• _What you will do_
Reproduce every line of the records below word for word, omitting the pictures.

Element and text location data

..........

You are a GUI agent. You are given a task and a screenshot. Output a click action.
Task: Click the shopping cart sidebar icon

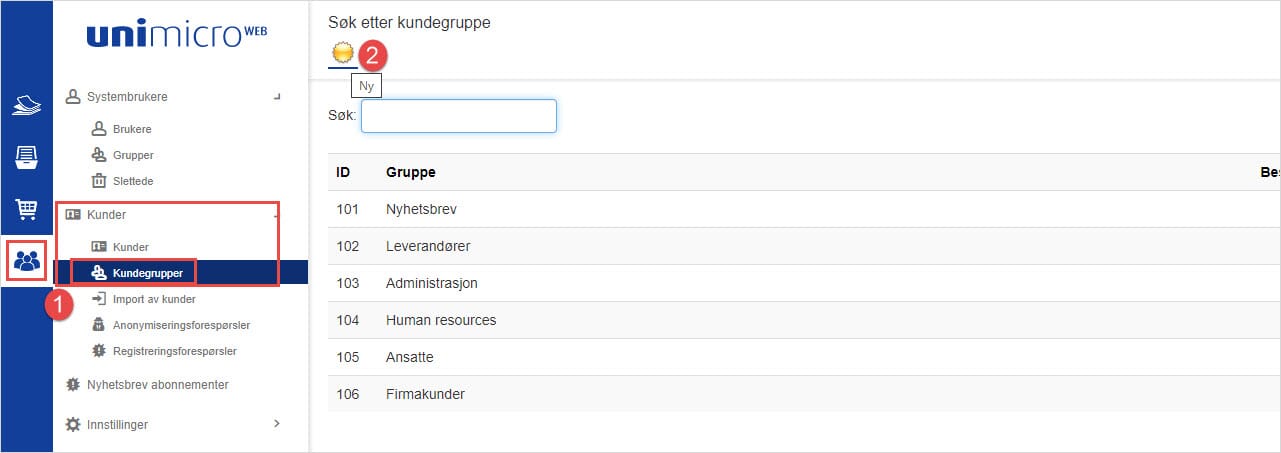(27, 209)
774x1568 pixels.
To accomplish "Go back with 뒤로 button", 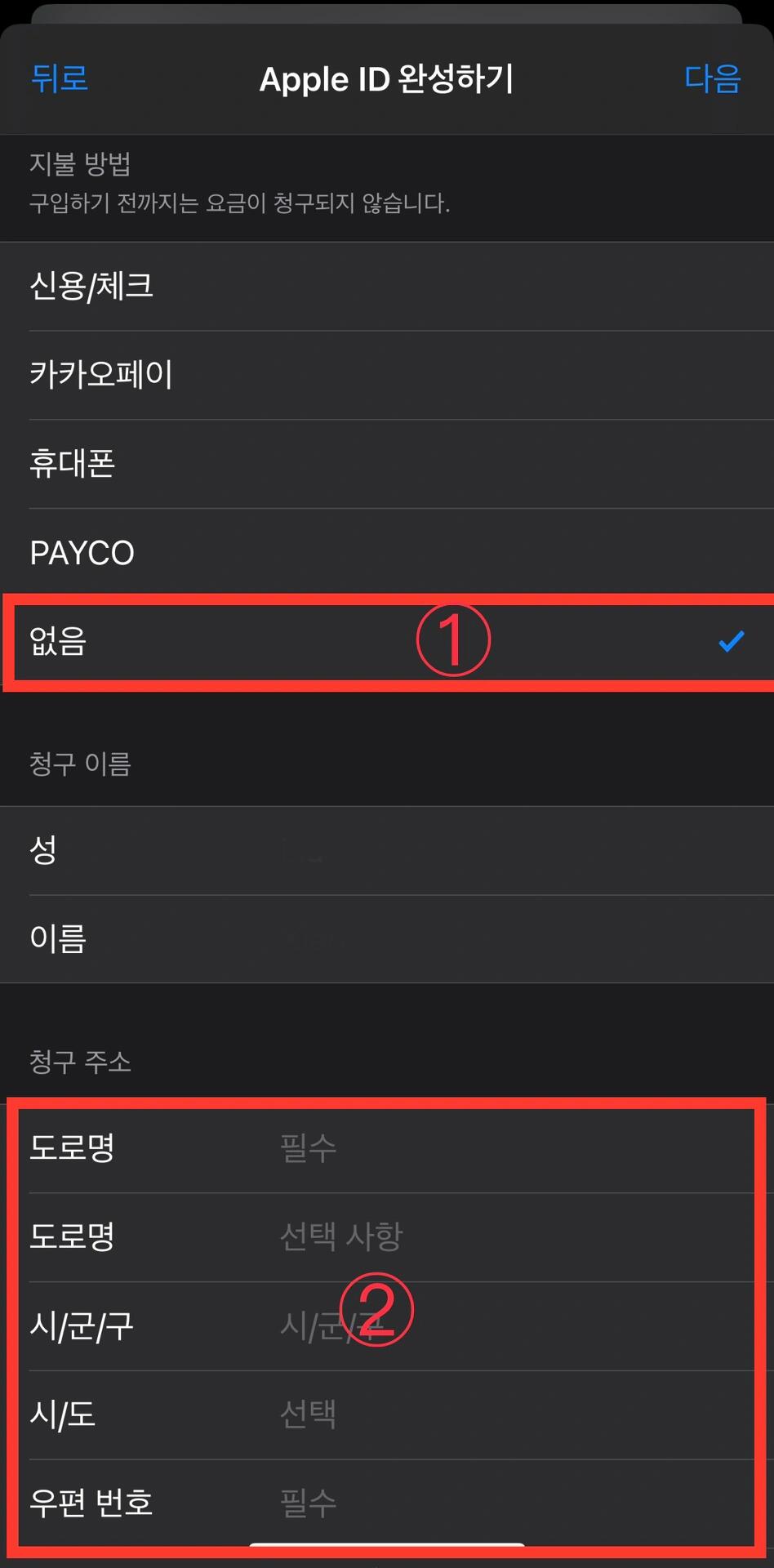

..........

• _Result of this exercise_
You are a GUI agent. You are given a task and a screenshot. Output a click action.
Task: Click the shopping cart sidebar icon

(27, 209)
774x1568 pixels.
To accomplish "Go back with 뒤로 button", 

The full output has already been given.